The European Union and transitional justice
Laura Davis | Initiative for Peacebuilding | 2010
The legacy of systematic human rights violations committed during violent conflict and repressive rule can reach
well into the new order. Transitional justice can help societies address the past through prosecutions, truthseeking,
reparations for victims and institutional reform. Justice in this sense includes and goes beyond criminal
justice, encompassing broader notions of accountability and redress.
Many EU Member States have experienced legacies of this kind – whether from the Second World War, the
Spanish Civil War, the conflict in Northern Ireland, or the transitions from authoritarian rule in Spain, Portugal,
Greece and Central and Eastern Europe. The EU itself was founded as a project to prevent the recurrence of
war, and some Member States have made attempts to come to terms with past abuses through prosecutions,
truth-seeking, reparations for victims, and reforming public institutions, particularly in the security sector.
Beyond its borders, the EU is a major contributor to development, crisis management, peace- and institutionbuilding
programmes – including transitional justice initiatives. It is committed to promoting peace, to the
protection of the EU’s rights and to the strict observance and the development of international law.
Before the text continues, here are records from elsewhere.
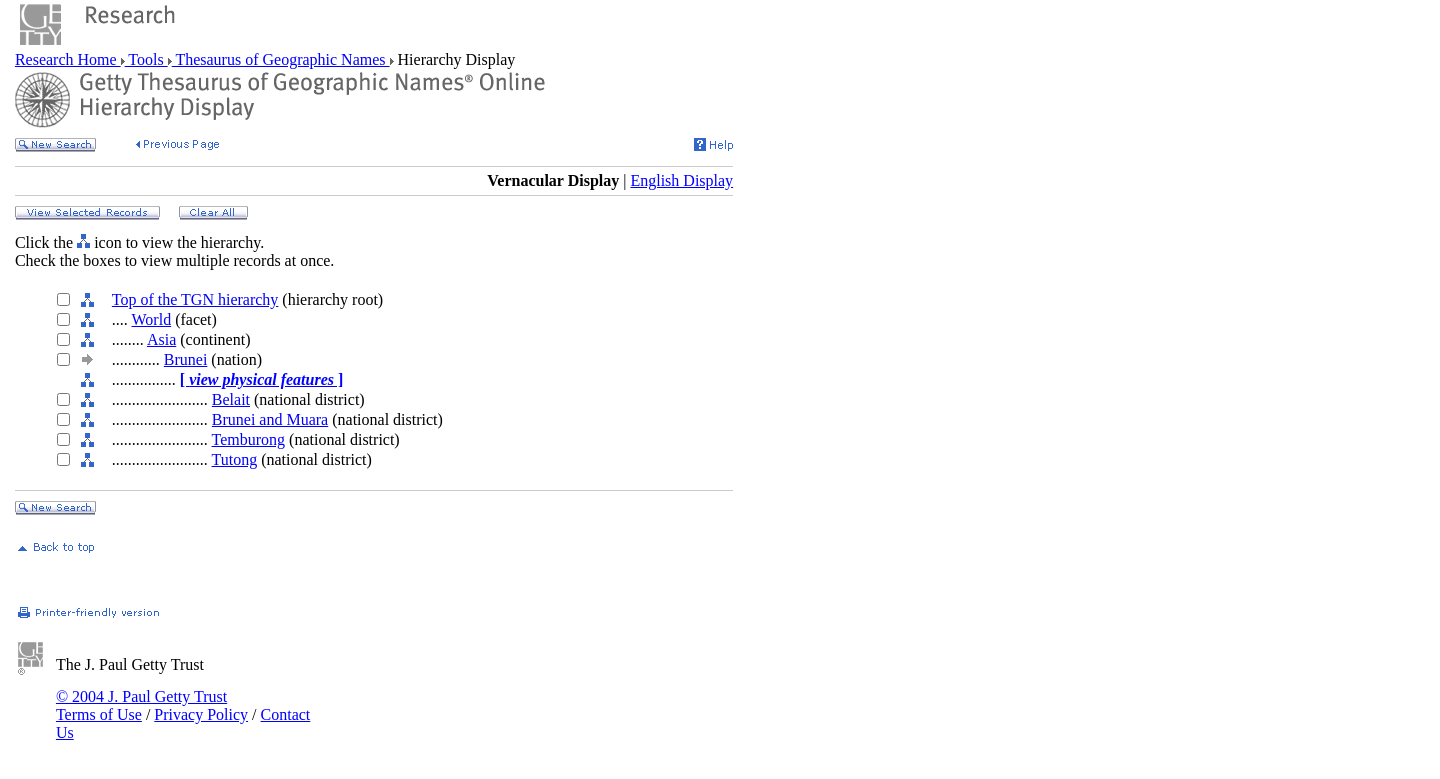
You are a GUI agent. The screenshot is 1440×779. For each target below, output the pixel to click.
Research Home (68, 59)
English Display (681, 180)
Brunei (186, 359)
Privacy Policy (201, 714)
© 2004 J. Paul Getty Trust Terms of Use (141, 705)
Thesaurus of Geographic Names (281, 59)
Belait (231, 399)
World (152, 319)
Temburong (249, 439)
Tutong (235, 459)
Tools (146, 59)
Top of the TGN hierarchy (195, 299)
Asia (161, 339)
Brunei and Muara (270, 419)
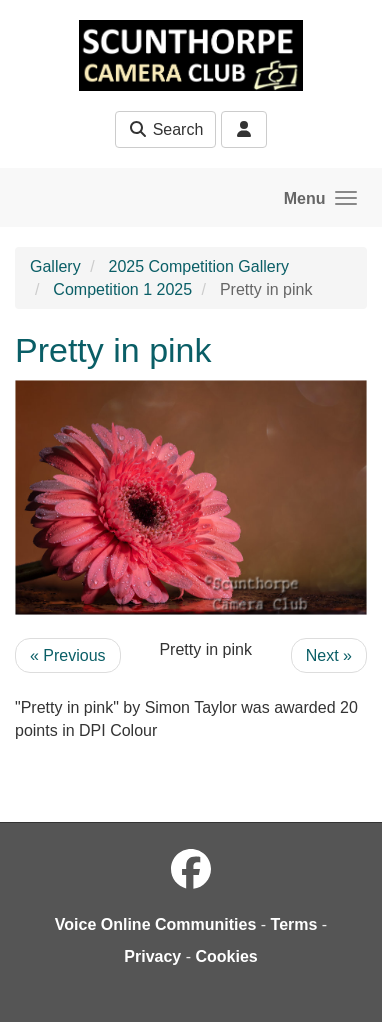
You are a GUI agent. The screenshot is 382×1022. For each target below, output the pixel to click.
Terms (294, 924)
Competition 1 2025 (122, 289)
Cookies (226, 956)
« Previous (68, 655)
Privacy (152, 956)
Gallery (55, 266)
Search (165, 129)
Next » (329, 655)
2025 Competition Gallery (198, 266)
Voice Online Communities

One of the
objectives of the Union’s common foreign and security policy (CFSP) is ‘to consolidate and support democracy,
the rule of law, human rights and the principles of international law’.2 Transitional justice can help meet these
objectives, but the EU lacks policies, operational guidelines and tools for implementing these commitments.
This paper argues that rather than remain simply a supporter of transitional justice endeavours undertaken by
others, the EU should also draw on its experience at home and abroad, and on lessons learnt from other actors
such as the UN, to develop a strategic approach to transitional justice as a way of achieving its foreign policy
objectives. This could help close the credibility gap between declared commitments to peace, human rights and
international law and their realisation. The institutional reforms underway at the time of this writing provide the
opportunity to make this happen.
Transitional justice is a dynamic field, and closely related to areas of EU expertise, such as crisis management,
peace- and institution-building and development. Some of the connections between these fields are not yet fully
identified or researched, and the EU is well-placed to strengthen them. This would improve the impact of its
peace- and institution-building programmes and develop the field of transitional justice more broadly.
This paper briefly reviews transitional justice and its relationship to peacebuilding and crisis management,
institution-building (including security sector reform and disarmament, demobilisation and reintegration) and
development, given the importance of these areas to the EU. It then offers an overview of EU policy provisions
relevant to transitional justice. Finally, it draws conclusions and gives recommendations as a basis for future
elaboration of an EU approach to transitional justice.